◆ TRECHO FORNECIDO ◆
_____

Em 1985, foi solicitada a reabertura do inquérito pelo procurador geral da Justiça Militar, Francisco Leite Chaves. Presidido pelo delegado Carlos Alberto Cardoso, o inquérito conduziu as investigações até concluir que Rubens Paiva fora morto nas dependências do Pelotão de Investigações Criminais/RJ. Quando chegou a este ponto, o encarregado julgou-se incompetente para prosseguir e remeteu o inquérito para
a Justiça Militar.

O comandante militar da Região Leste, general Brum Negreiros, indicou o general Adriano Áureo Pinheiro para presidir o IPM. O general Adriano não pediu a indicação de um procurador para acompanhar as investigações, como é praxe nesses casos, cabendo a iniciativa ao próprio Leite Chaves, que indicou o procurador Paulo César de Siqueira Castro. Paulo César enfrentou inúmeras dificuldades para se desincumbir
de sua missão, mas persistiu no esforço. O presidente do inquérito impediu que ele acompanhasse as investigações, recusou-se a ouvir as testemunhas indicadas e, por fim, ignorou o prazo de 40 dias que teria para concluir o IPM.

_____

◆ DADOS DISPONÍVEIS ◆

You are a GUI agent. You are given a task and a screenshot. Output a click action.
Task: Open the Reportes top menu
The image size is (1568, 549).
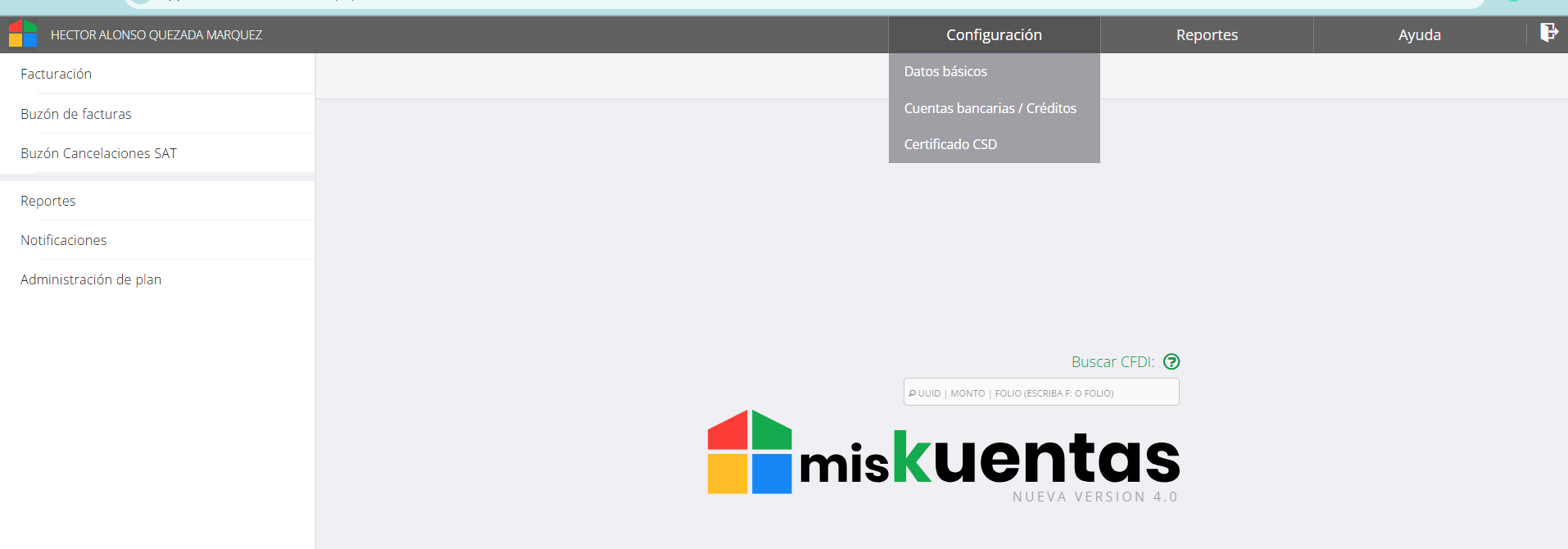tap(1207, 35)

_____

◆ ENUNCIADO ◆
Edite a parte do trecho fornecido que começa com as palavras "O comandante militar" e termina com "concluir o IPM.", substituindo "40 dias" por "60 dias". Responda com base apenas no trecho fornecido.

◆ RESPOSTA ◆
O comandante militar da Região Leste, general Brum Negreiros, indicou o general Adriano Áureo Pinheiro para presidir o IPM. O general Adriano não pediu a indicação de um procurador para acompanhar as investigações, como é praxe nesses casos, cabendo a iniciativa ao próprio Leite Chaves, que indicou o procurador Paulo César de Siqueira Castro. Paulo César enfrentou inúmeras dificuldades para se desincumbir
de sua missão, mas persistiu no esforço. O presidente do inquérito impediu que ele acompanhasse as investigações, recusou-se a ouvir as testemunhas indicadas e, por fim, ignorou o prazo de 60 dias que teria para concluir o IPM.